PAGE TEXT:
┌──
Their navy has six, maybe seven ships, with four to five submarines, I highly doubt they'd want to send two ships and leave their shores vulnerable to begin with. 

This to me is just Iran being Iran and trying to remain relevant during the winter Olympics. They always find means to use the media to scare the shit out of people. Y'all are being duped.


----------



## Geaux4it

Meanwhile- Iranian ships to test the US border security.Word is they will beach in Florida like the boat people..

-Geaux


----------



## The Rabbi

When will Obama apologize to the Iranians?


----------



## rdean

Iranian war ships are an example of the type of military that comes from a conservative religious state.  Everything is substandard.


----------



## The Rabbi

rdean said:


> Iranian war ships are an example of the type of military that comes from a conservative religious state.  Everything is substandard.



You come from a conservative religious state?


----------



## S.J.

Iranian warships?


----------



## bianco

Warships heading to one's waters are not to be trifled with.
Should be interesting...Iranian Navy v US Navy.
Trouble is...in any attack by Iran [with nukes?]...US sailors would likely die.


----------



## Shaarona

bianco said:


> Warships heading to one's waters are not to be trifled with.
> Should be interesting...Iranian Navy v US Navy.
> Trouble is...in any attack by Iran [with nukes?]...US sailors would likely die.



Don't worry about it.... its not going to happen.


----------



## Delta4Embassy

DigitalDrifter said:


> Oh please do bring it on !
> Pretty funny
> 
> *Iran says warships sailing towards U.S.: agency*
> 
> 
> 
> 
> DUBAI (Reuters) - An Iranian naval officer said a number of warships had been ordered to approach U.S. maritime borders as a response to the stationing of U.S. vessels in the Gulf, the semi-official Fars news agency reported on Saturday.
> 
> 
> 
> 
> 
> "Iran's military fleet is approaching the United States' maritime borders, and this move has a message," the agency quoted Admiral Afshin Rezayee Haddad as saying.
> 
> Haddad, described as commander of the Iranian navy's northern fleet, said the vessels had started their voyage towards the Atlantic Ocean via "waters near South Africa", Fars reported.
> 
> Fars said the plan was part of "Iran's response to Washington's beefed up naval presence in the Persian Gulf."
> 
> The Fars report, which carried no details of the vessels, could not be confirmed independently.
└──
TASKS TO PERFORM:
1 > In the forum thread, which news agency reported the Iranian naval officer's statement about warships approaching U.S. maritime borders?
2 > Say whether each statement agrees with the forum thread, answering yes or no and quoting the words that decide it: (a) Haddad is described as commander of the Iranian navy's northern fleet. (b) The Fars report gave details of the vessels. (c) The vessels were said to be heading toward the Pacific Ocean.
3 > Copy out the forum thread from "Their navy has" to "are being duped.".
None of the items is needed for this work.

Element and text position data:
┌──
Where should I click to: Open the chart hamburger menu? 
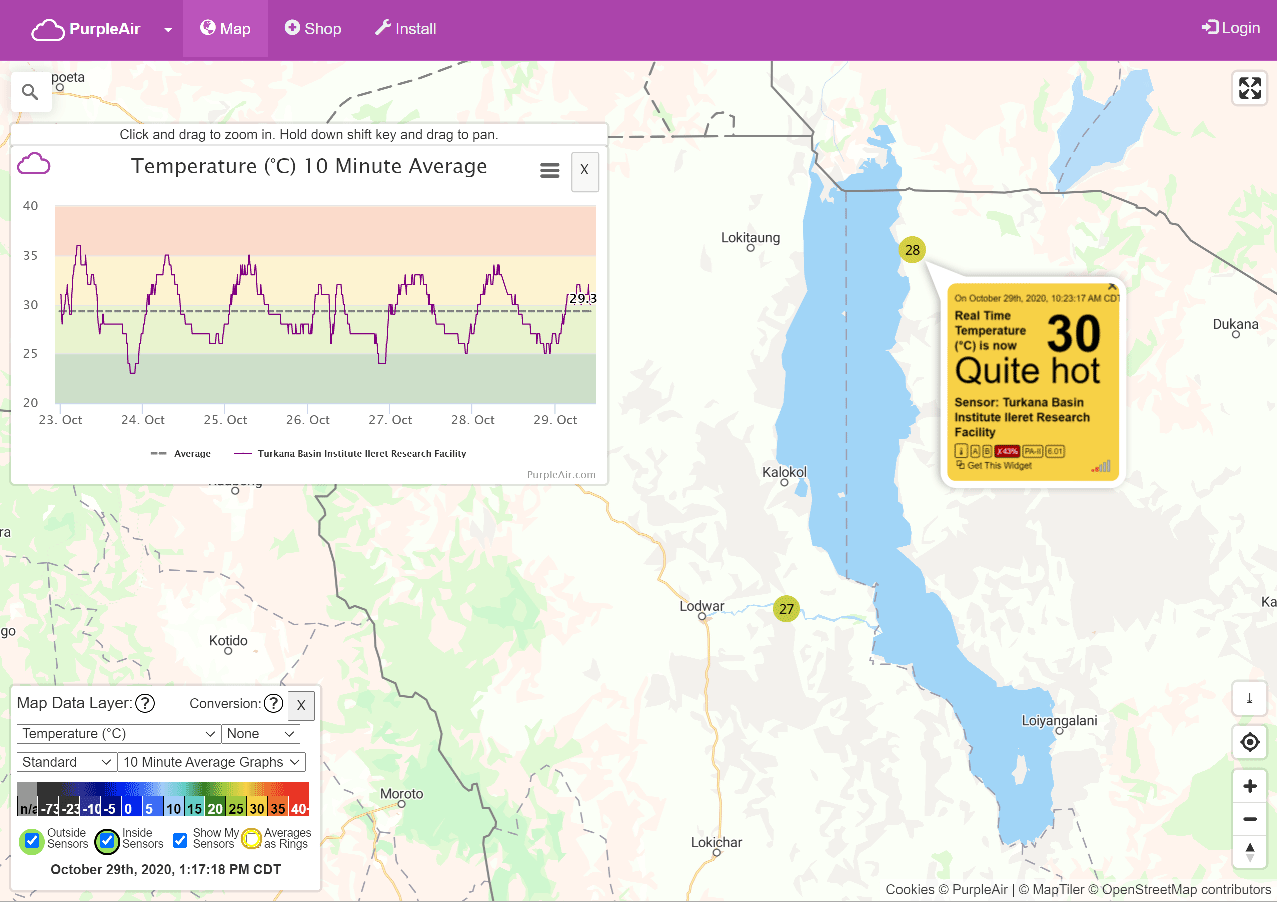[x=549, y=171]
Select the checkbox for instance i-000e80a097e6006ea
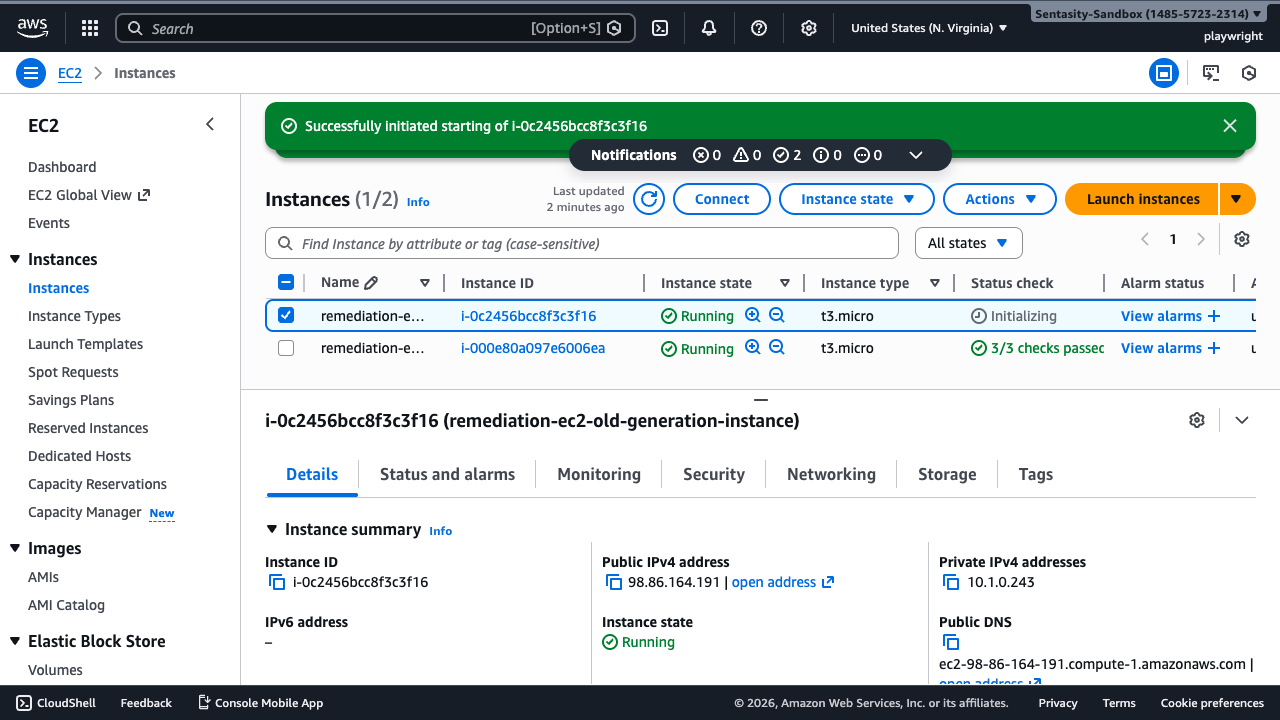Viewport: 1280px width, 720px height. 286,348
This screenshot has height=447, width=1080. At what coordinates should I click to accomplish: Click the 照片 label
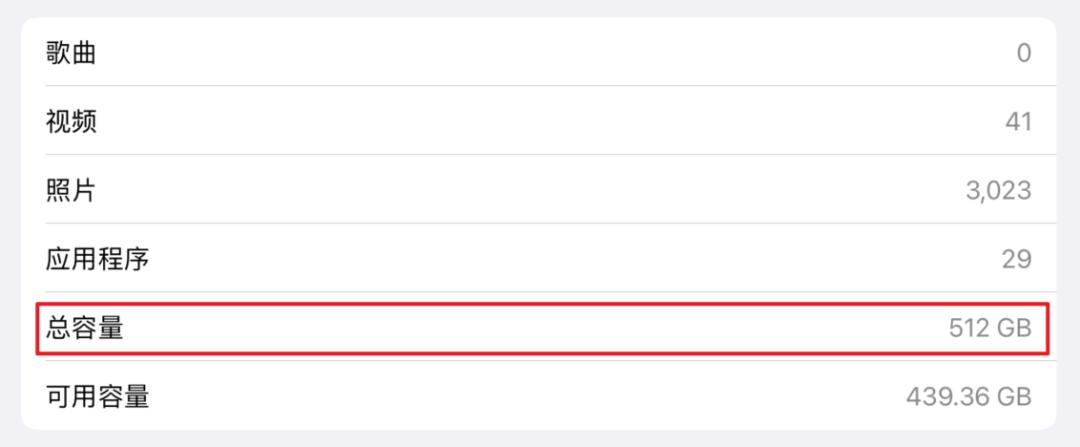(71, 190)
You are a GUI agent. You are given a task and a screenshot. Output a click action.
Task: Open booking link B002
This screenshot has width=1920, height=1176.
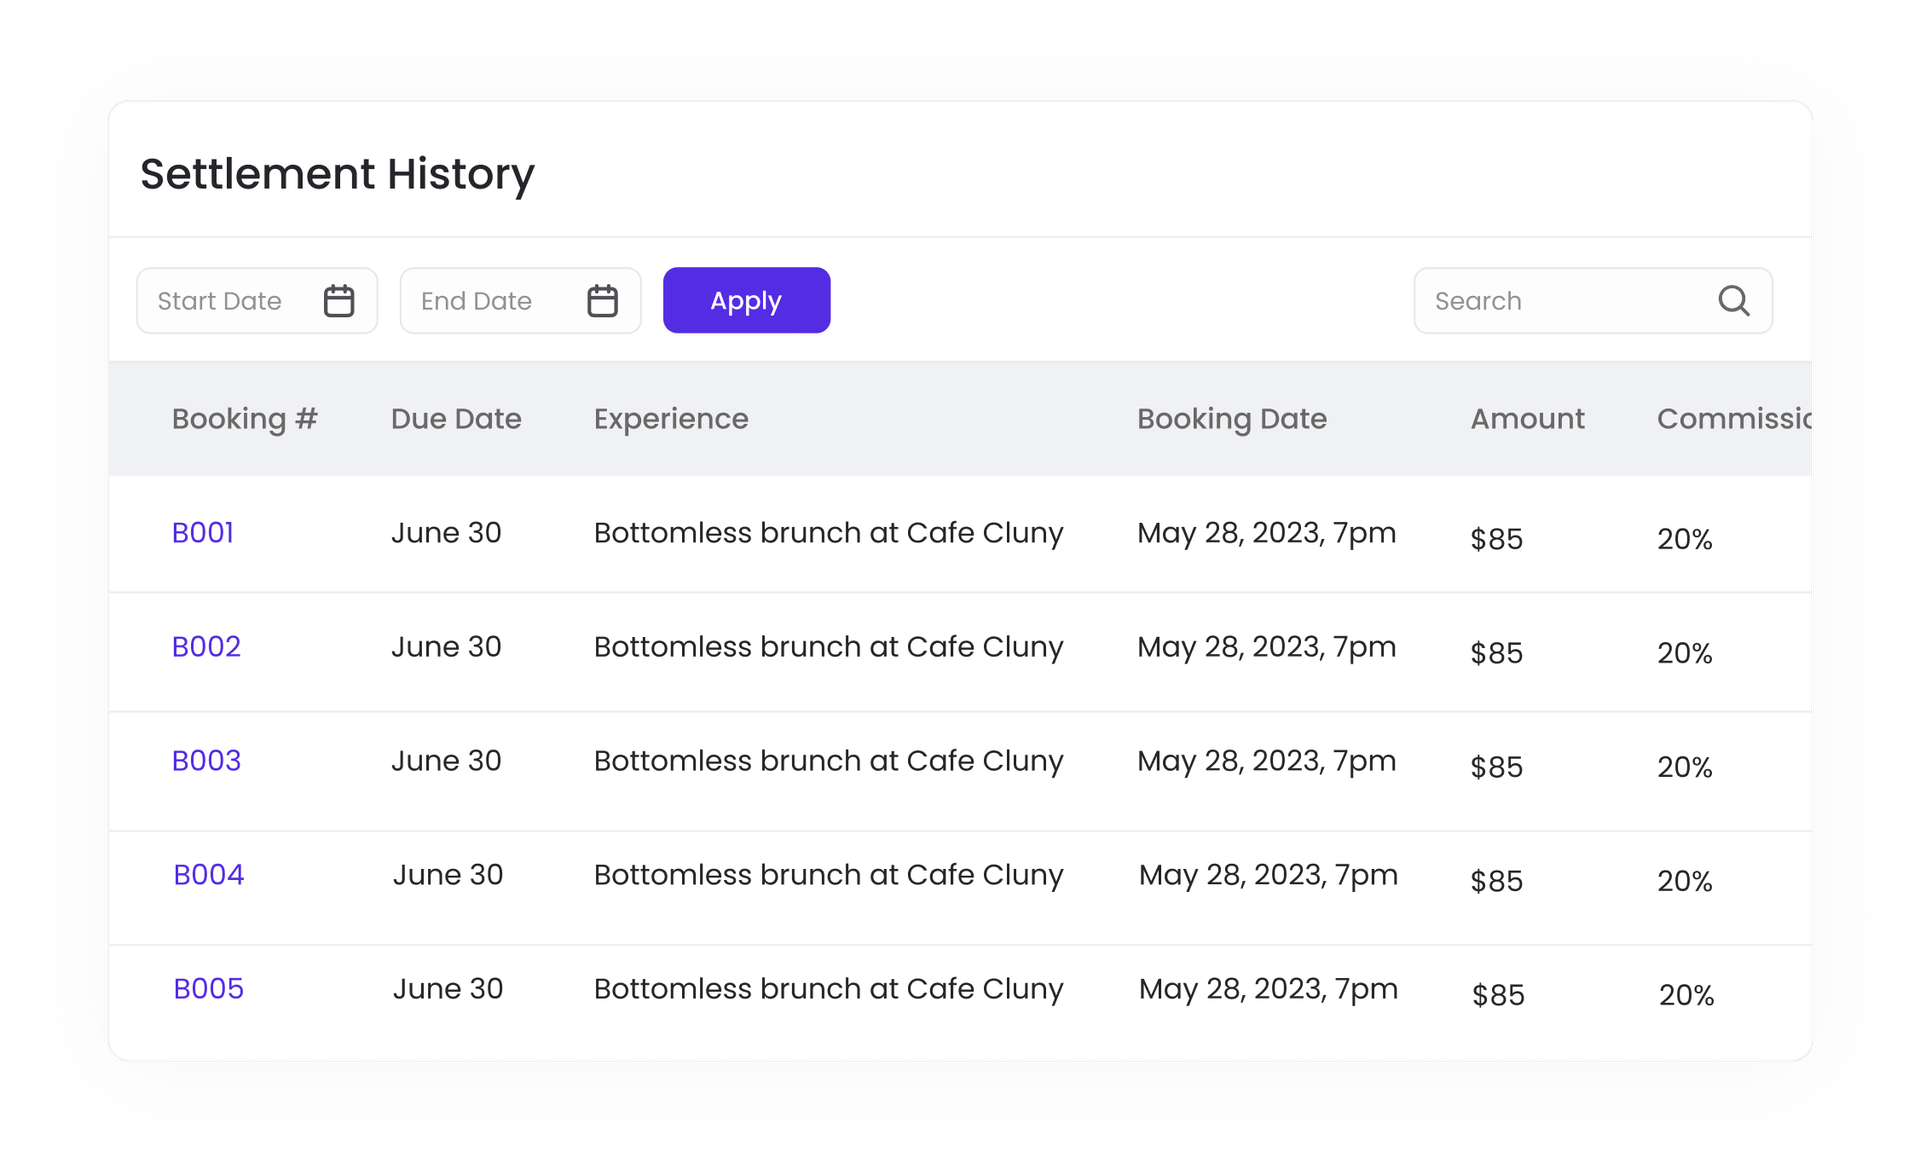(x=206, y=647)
└──
RESULTS IN ORDER:
1 > The semi-official Fars news agency.

2 >
(a) Yes: "Haddad, described as commander of the Iranian navy's northern fleet"
(b) No: "The Fars report, which carried no details of the vessels, could not be confirmed independently."
(c) No: "the vessels had started their voyage towards the Atlantic Ocean via "waters near South Africa""

3 >
Their navy has six, maybe seven ships, with four to five submarines, I highly doubt they'd want to send two ships and leave their shores vulnerable to begin with. 

This to me is just Iran being Iran and trying to remain relevant during the winter Olympics. They always find means to use the media to scare the shit out of people. Y'all are being duped.